L’œuvre expose (et se compose) des nombreuses démarches réalisées par les personnages pour créer à Frédéric une image de roi suprême du monde, de rex et sacerdos qui est au-dessus de toute loi et soumis à aucune. La Constitutio Habita, la canonisation de Charlemagne, la fabrication des reliques des trois rois mages, la rédaction de la lettre du Prêtre Jean, ainsi que toutes ces œuvres élogieuses, ont le même but : celui de faire de Barberousse un souverain infaillible. Cependant, Baudolino ne passe pas sous silence les actes moins dignes d’éloges de l’empereur et n’hésite pas à lui faire des reproches. Doublement aveuglé, par la révolte contre la cruauté guerrière de son père et par l’amour pour Béatrix, le jeune homme (qui a maintenant vingt ans) montre à l’impératrice leur correspondance fictive. Le fragment de texte qui raconte cet épisode constitue une subtile mise en abyme des lettres d’Abélard et d’Héloïse. Les feuillets à « double calligraphie » que Baudolino tend à Béatrix, rappellent le fait que l’authenticité des lettres du célèbre couple fut ardemment contestée. On a longtemps supposé qu’elles étaient des extraits d’un recueil anonyme de lettres et de poèmes, intitulé Lettres des deux amants.

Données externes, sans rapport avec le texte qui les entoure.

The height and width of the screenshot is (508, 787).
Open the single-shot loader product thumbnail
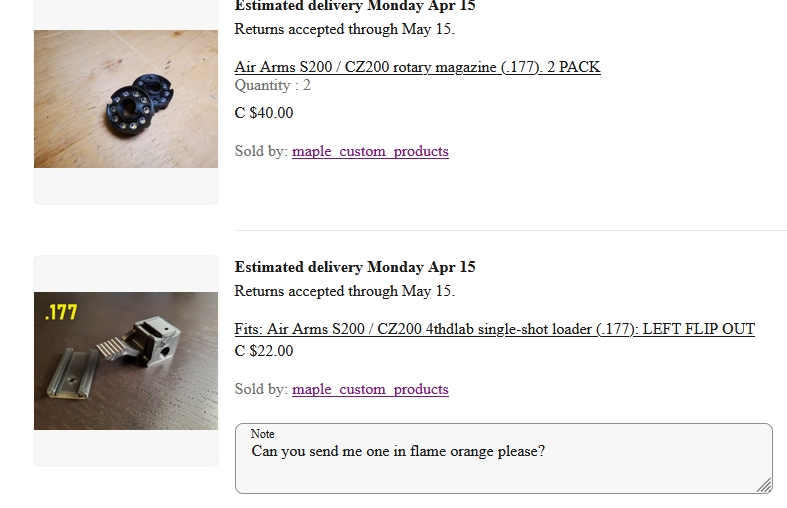tap(126, 360)
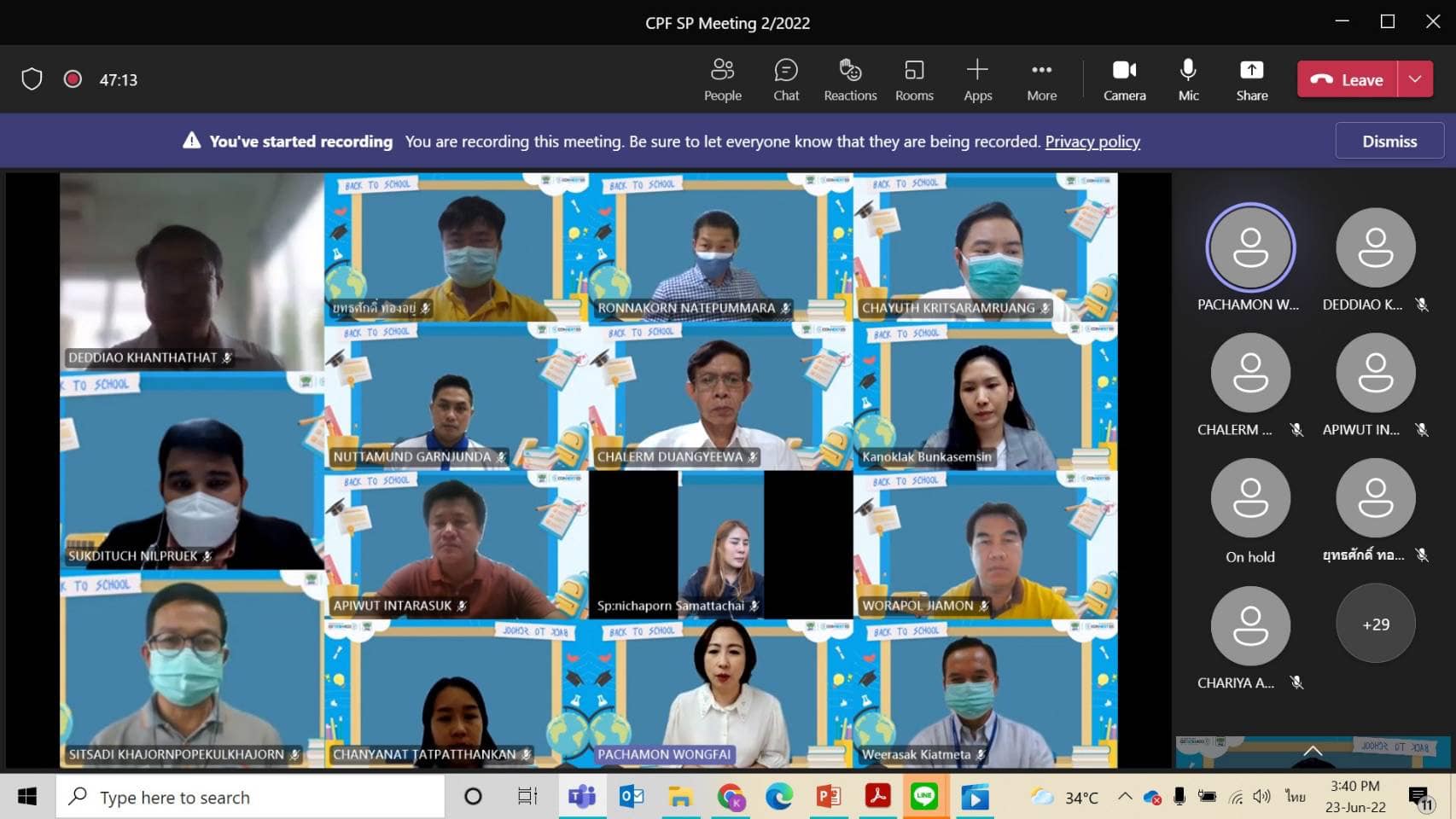Image resolution: width=1456 pixels, height=819 pixels.
Task: Click the red recording indicator
Action: (x=73, y=79)
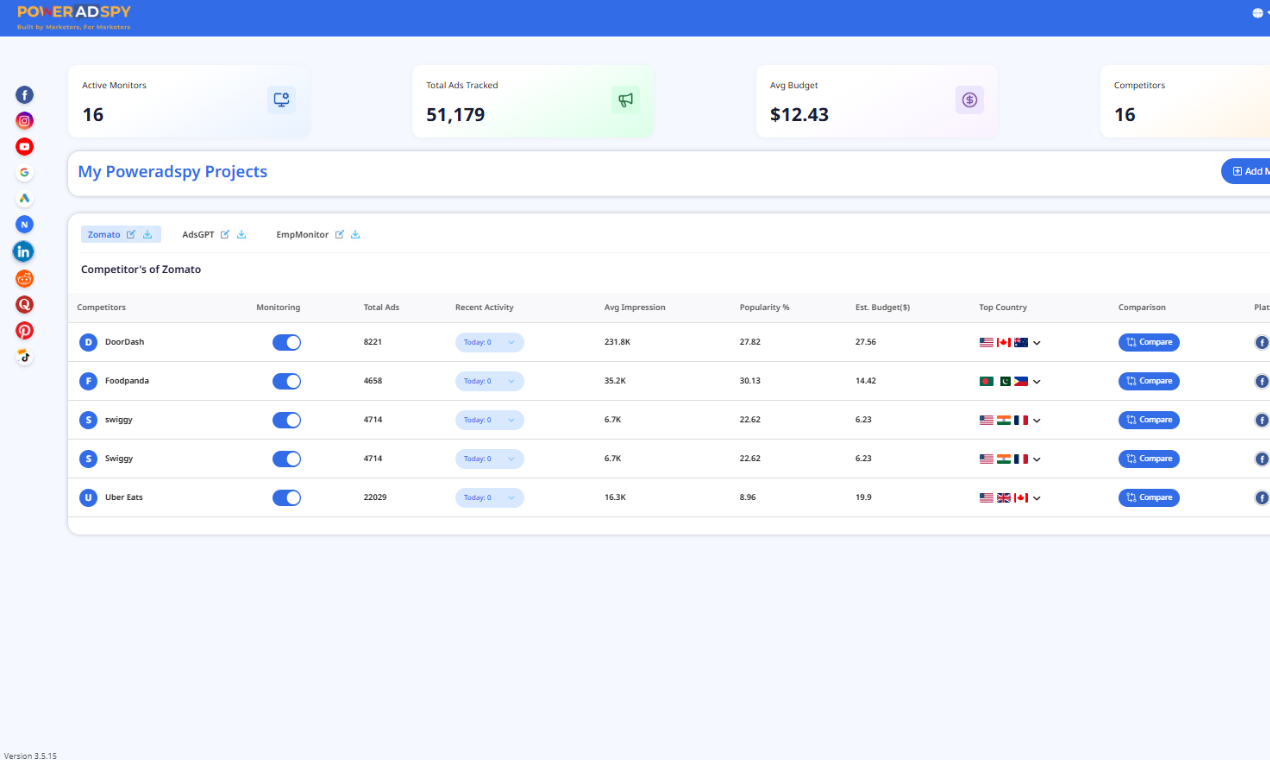Click the Reddit sidebar icon
The image size is (1270, 760).
click(24, 278)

Par ce jeu de redoublements des couples : Abdoul et sa princesse, Baudolino et son impératrice, Abélard et Héloïse, le texte met en abyme le thème de l’amour : de l’amour- obsession et inabordable entre lui et sa souveraine, de l’amour tragiquement interrompu de Baudolino et de sa femme Colandrina et enfin de son amour, aussi impossible, pour Hypatie cette créature hybride moitié-femme, moitié chèvre.